A recently published Reuters Report helped to further conversation around the notion of a separate set of analytics for online editorial. While there are freely available ways of measuring the success of your articles or blog posts, not least Google Analytics, there’s a growing feeling that these tools are first and foremost built for marketing departments, and that they simply aren’t capable of recording user behaviours in a way that is useful to editors.
Several publishing houses have begun investing in their own bespoke reporting platforms, most prominently The Guardian with their ‘Ophan’. However, the cost of doing this makes it prohibitive to many media companies and independent bloggers. So I caught up with Dejan Nikolic, the CEO of Content Insights, who has spent the best part of the last two years looking at ways to improve editorial analytics and how editors can make better use of them.
You’re not an advocate of single metrics in any way, but I know that recently you’ve been looking at loyalty and engagement in particular.
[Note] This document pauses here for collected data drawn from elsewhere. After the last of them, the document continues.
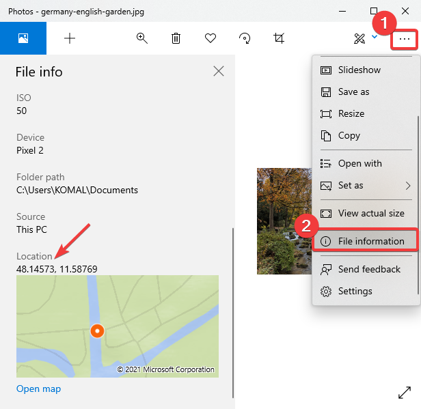Expand the Set as submenu arrow
Viewport: 421px width, 409px height.
click(x=408, y=185)
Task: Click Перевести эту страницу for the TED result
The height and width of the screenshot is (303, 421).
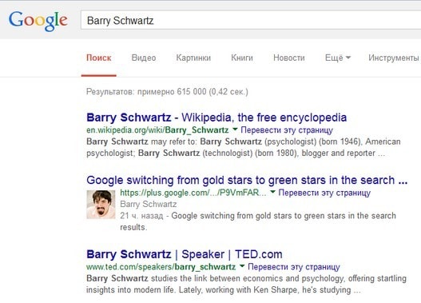Action: 294,267
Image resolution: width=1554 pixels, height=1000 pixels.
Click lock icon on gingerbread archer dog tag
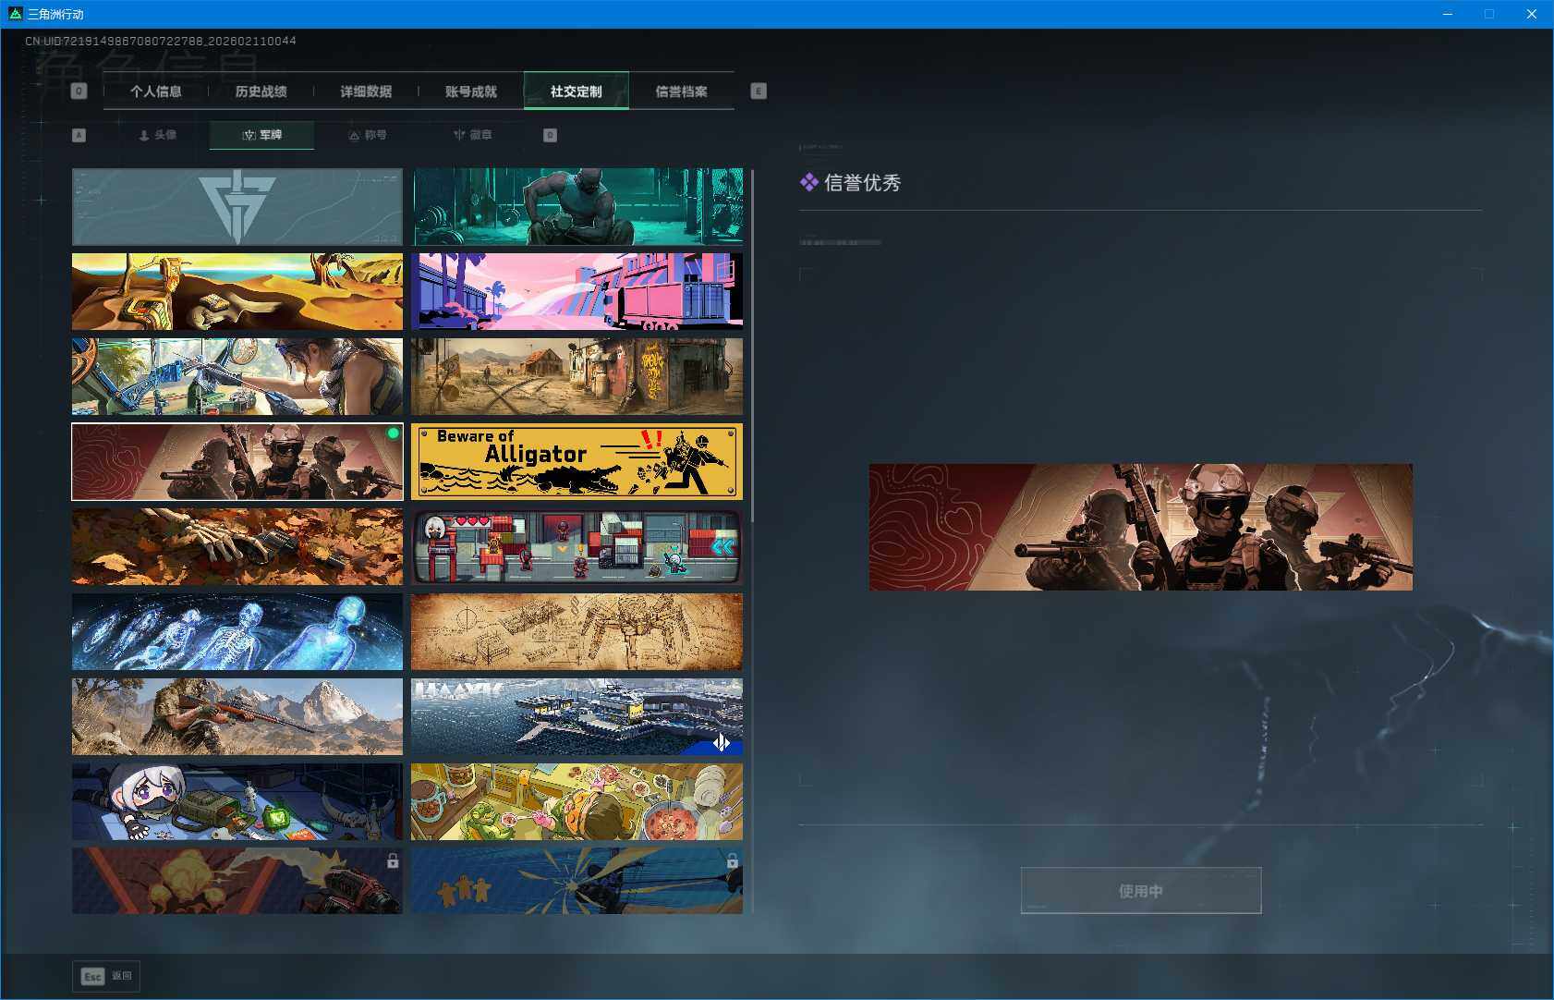[x=732, y=861]
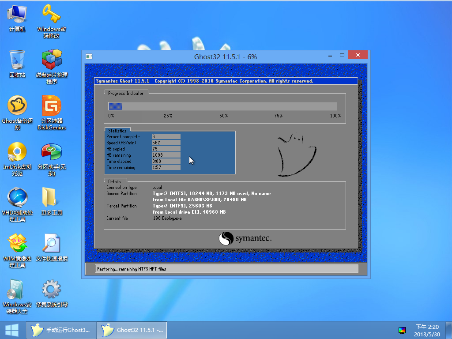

First of all, do you think it’s really possible to measure something like a sense of loyalty through analytics?
I do think there is a place for single metrics – they are essential for the marketing and sales part of our jobs, especially when put in context. But for editorial purposes, they are misleading. Even fantastic new metrics like ‘attention time’ or ‘article reads’, when taken alone only tell you a small part of the story.
Ultimately, I think it’s ridiculous even to think that you can describe such complex behaviours as loyalty or engagement with such limited resources. What we are seeing from a lot of analysts is that ‘returning visitors’ are seen as equating loyalty; that ‘attention time’ or, even worse, ‘page views per visit’ are described as engagement. Let’s not forget, these are metrics. Metrics, by definition, measure something and give you an output. We might say that attention time indicates some kind of engagement, but it sure isn’t measuring it.
The closest these analytics get to measuring something like loyalty is in showing that there are certain reader behaviours that, if repeated, hint at that emotion. Take ‘dwell time’, for example. That alone says very little. What if the person has left their browser open while they head off to make a cup of tea and then close it when they get back? Taken alone, it’s an extremely misleading metric.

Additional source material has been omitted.